HTTP Forwarding

[milind]

Hello i am forwarding HTTP request to a internal server, it is
quiet successful but access logs donot show the ip of the
external machine.
Rather it shows the ip of the machine on which i have enabled
port forwarding instead of the user's machine.

[Irithori]

This is one way of solving this
IP Transparency module for Apache Webserver | Zeus Technology

The apache modules is exclusive to zeus, obviously.
But the general idea might be useable to your solution as well.

[nplusplus]

How are you doing port forwarding? Are you using a home router or something else?

[milind]

Hello,

Thanks for your replies.

Basically the router is a CentOS machine(R1) having a public IP. The CentOS system have two NIC (Public and Private). There are two other CentOS(S1 and S2) machines having private IP. Port forwarding is done from R1 to S1 and S2. I have managed to forward Ports of R1 to S1 and S2 but the http request headers are getting altered with R1 Private IP. What I want R1 to do is, not to alter the packet header with its own IP. It should directly pass through the callers IP to S1 or S2 which I think is known as Transparent Forwarding.

Please assist.

[Mudgen]

You'll need to give some specifics of how you're doing the port forwarding. iptables? ssh tunnel? Apache reverse proxy (not actually port forwarding)?

[milind]

You'll need to give some specifics of how you're doing the port forwarding. iptables? ssh tunnel? Apache reverse proxy (not actually port forwarding)?

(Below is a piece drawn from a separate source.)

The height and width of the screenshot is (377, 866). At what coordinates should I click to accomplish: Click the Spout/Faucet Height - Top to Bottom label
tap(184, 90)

I am using iptables for port forwarding.

[nplusplus]

In that case, what is your iptables config?

If you want to do port forwarding, you should be using a "DNAT" target (i.e. -j DNAT) in the PREROUTING chain.

For instance, I believe you should run the following command assuming your private destination IP is 192.168.1.5 and your router/firewall's public interface is eth0.

iptables -t nat -A PREROUTING -i eth0 -p tcp -m mport --dports 80,443 -j DNAT --to 192.168.1.5 -m comment --comment "Destination NAT http and https to the web server"

Of course, I believe you will also need to add a rule allowing http and https traffic to 192.168.1.5, as in:

iptables -t filter -I RH-Firewall-1-INPUT 1 -p tcp -d 192.168.1.5 -m mport --dports 80,443 -j ACCEPT -m comment --comment "Allow http and https to the web server"

If you want a little round-robin action...

iptables -t nat -A PREROUTING -i eth0 -p tcp -m mport --dports 80,443 -j DNAT --to 192.168.1.5-192.168.1.6 -m comment --comment "Destination NAT http and https to the web cluster"

Let me know if this helps.

Regards,
N

[milind]

Hello,
Thank you for your reply.

I think I have sorted the issue. Basically what I wanted was to pass through the packets without any alteration. Thus I came across the "mangle" constraint of "iptables". I set that rule in the POSTROUTING action. And thus things seem to work the way I wanted. All I wanted is the Masquerade enabled machine to avoid packet alteration basically the IP and directly pass the packet to the internal server.